[Records]
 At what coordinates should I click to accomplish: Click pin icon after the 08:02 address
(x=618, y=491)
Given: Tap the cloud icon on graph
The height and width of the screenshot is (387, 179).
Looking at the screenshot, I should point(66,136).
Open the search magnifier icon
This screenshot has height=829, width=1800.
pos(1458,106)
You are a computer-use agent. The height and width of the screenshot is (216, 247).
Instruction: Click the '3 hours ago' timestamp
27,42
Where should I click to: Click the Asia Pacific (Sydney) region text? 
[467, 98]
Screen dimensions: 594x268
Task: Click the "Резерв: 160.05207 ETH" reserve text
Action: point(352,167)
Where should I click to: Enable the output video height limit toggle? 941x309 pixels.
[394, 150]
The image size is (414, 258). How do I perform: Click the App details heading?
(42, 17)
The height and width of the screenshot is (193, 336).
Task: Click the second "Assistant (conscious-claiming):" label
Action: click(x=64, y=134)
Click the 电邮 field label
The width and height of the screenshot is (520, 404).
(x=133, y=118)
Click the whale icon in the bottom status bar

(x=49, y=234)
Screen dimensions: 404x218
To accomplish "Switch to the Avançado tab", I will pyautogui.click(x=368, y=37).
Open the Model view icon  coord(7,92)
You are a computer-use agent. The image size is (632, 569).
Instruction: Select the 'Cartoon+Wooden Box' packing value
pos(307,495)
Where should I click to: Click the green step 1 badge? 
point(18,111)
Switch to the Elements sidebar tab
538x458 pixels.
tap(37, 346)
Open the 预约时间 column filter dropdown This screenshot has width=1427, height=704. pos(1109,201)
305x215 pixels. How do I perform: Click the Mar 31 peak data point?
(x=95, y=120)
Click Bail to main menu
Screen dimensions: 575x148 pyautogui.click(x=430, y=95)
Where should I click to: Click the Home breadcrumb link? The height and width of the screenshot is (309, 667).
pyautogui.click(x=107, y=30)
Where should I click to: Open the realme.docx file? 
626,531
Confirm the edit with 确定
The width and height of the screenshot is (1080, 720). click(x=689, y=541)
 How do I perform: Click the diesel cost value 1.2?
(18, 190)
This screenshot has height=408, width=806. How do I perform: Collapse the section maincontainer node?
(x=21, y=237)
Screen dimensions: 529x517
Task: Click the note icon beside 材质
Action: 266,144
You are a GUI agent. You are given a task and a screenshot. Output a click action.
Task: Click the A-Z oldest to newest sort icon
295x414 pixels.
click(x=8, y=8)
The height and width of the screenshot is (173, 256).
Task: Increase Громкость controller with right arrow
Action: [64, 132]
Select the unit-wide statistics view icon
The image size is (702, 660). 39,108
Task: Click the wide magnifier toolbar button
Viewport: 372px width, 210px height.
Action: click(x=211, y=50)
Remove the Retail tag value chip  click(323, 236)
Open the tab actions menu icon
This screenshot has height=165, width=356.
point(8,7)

[What is expected] From the listing above, copy all lines holding the word "Switch".

[Your response]
To accomplish "Switch to the Avançado tab", I will pyautogui.click(x=368, y=37).
Switch to the Elements sidebar tab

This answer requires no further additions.